> _Problem_
Give back the lines of the entries below exactly as written, from the first line to the line holding "Slingshot (402, 2436)", both included, with the pictures omitted.

Saved entries
Start of Block

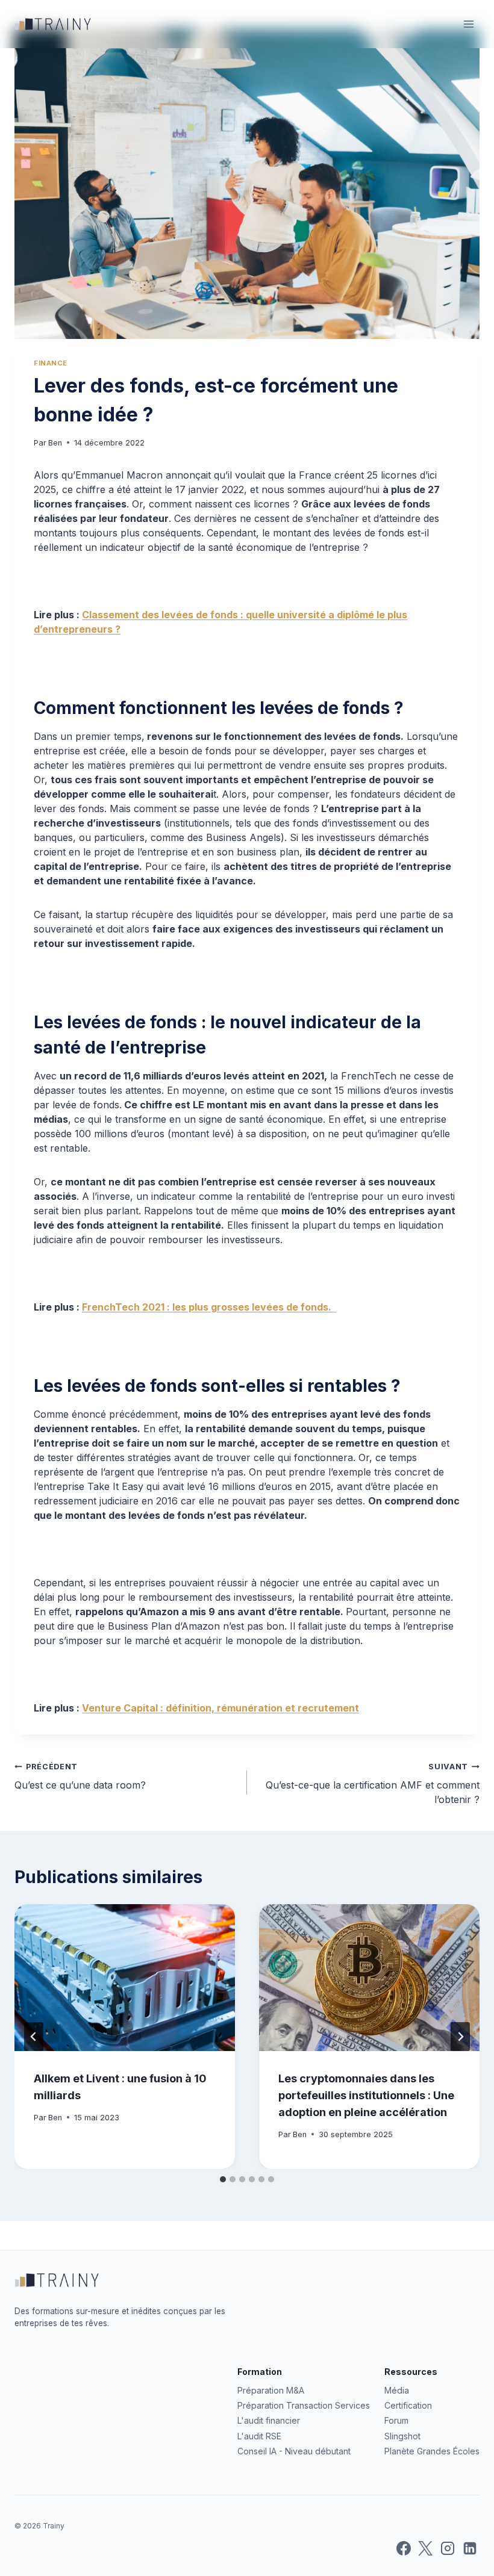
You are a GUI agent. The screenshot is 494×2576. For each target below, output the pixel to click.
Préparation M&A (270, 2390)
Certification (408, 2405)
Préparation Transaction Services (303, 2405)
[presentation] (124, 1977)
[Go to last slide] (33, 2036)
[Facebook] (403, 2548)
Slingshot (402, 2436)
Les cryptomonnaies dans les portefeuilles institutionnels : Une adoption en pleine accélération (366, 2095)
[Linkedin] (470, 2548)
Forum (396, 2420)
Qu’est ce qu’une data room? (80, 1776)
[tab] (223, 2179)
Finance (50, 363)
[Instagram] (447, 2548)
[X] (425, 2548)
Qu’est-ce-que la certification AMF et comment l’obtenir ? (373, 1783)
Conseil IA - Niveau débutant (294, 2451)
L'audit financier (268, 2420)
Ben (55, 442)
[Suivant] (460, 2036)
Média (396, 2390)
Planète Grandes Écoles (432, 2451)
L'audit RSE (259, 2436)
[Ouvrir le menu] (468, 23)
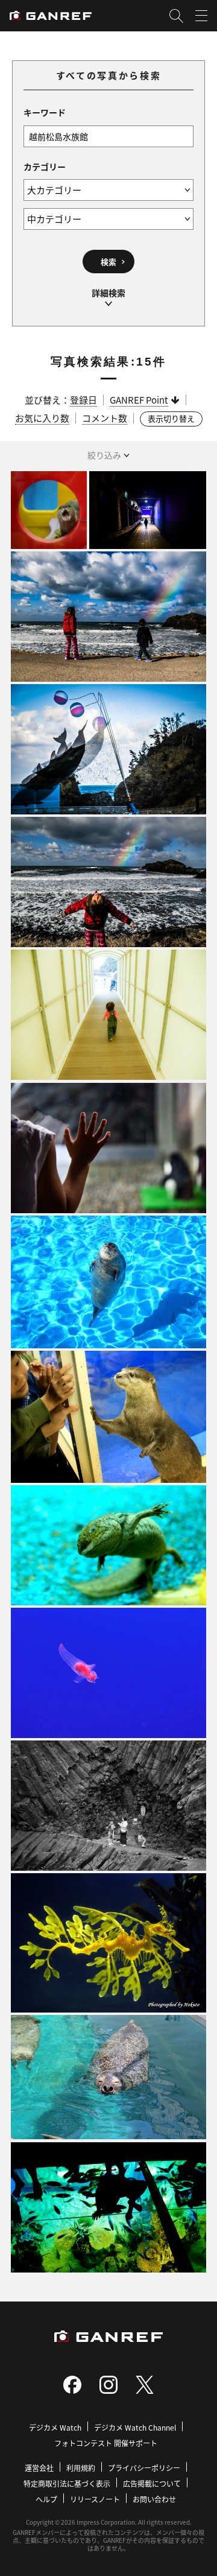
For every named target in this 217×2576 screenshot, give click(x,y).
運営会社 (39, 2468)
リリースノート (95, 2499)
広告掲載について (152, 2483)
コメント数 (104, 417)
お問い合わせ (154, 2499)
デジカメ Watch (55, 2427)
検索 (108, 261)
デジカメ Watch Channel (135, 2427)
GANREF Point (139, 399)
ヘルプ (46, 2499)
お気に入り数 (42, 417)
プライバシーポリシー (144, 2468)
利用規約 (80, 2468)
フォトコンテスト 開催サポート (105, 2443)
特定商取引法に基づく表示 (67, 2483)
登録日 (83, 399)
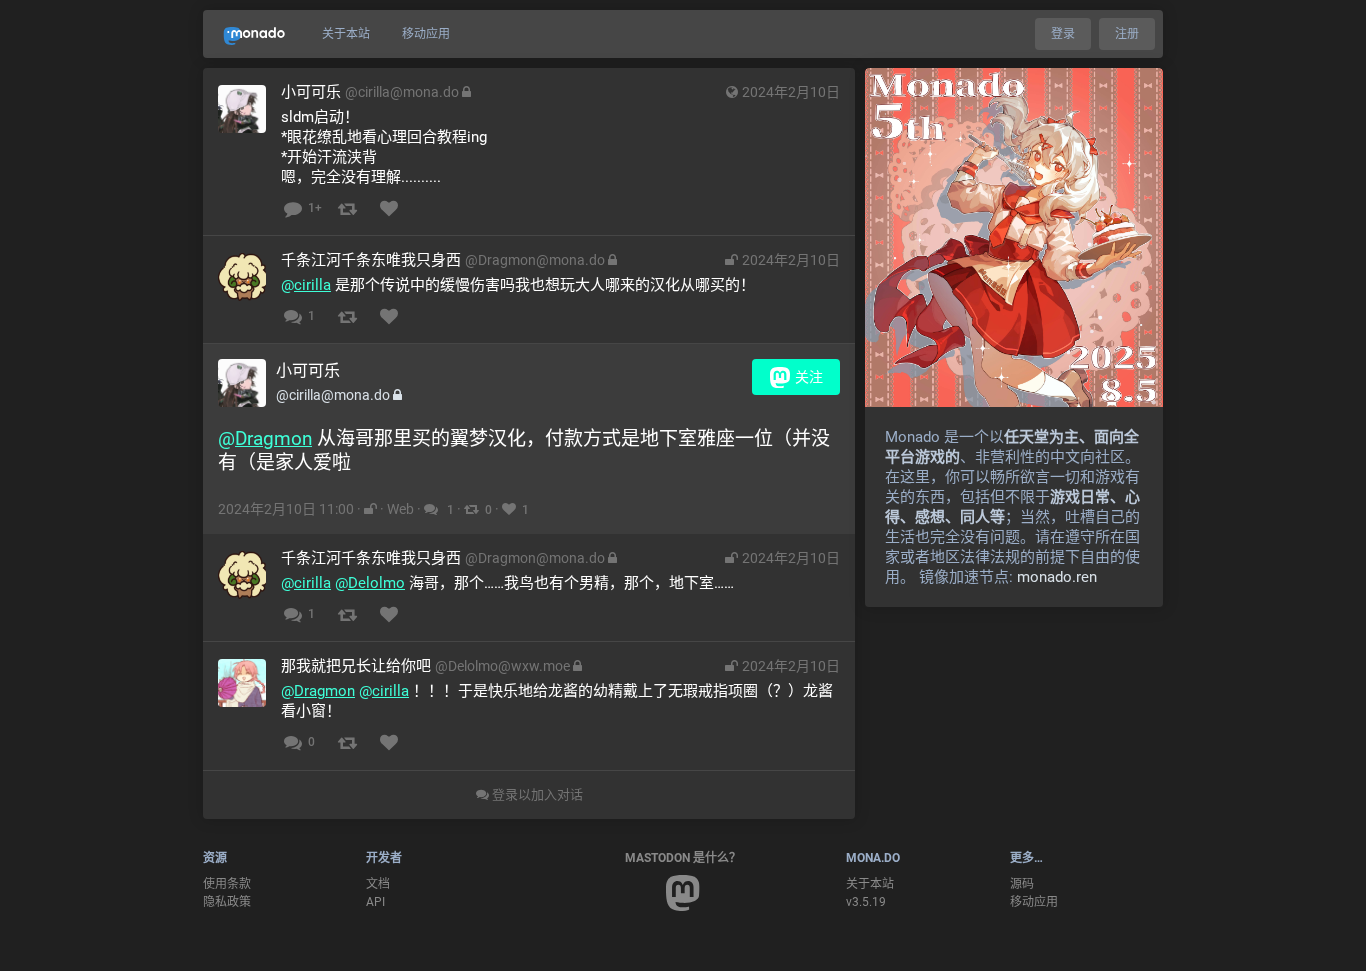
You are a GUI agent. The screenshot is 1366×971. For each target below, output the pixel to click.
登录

End of Block

> _Exercise output_
You are a GUI agent. The screenshot is 494×2576. For each target below, output the pixel to click.
Préparation M&A (270, 2390)
Certification (408, 2405)
Préparation Transaction Services (303, 2405)
[presentation] (124, 1977)
[Go to last slide] (33, 2036)
[Facebook] (403, 2548)
Slingshot (402, 2436)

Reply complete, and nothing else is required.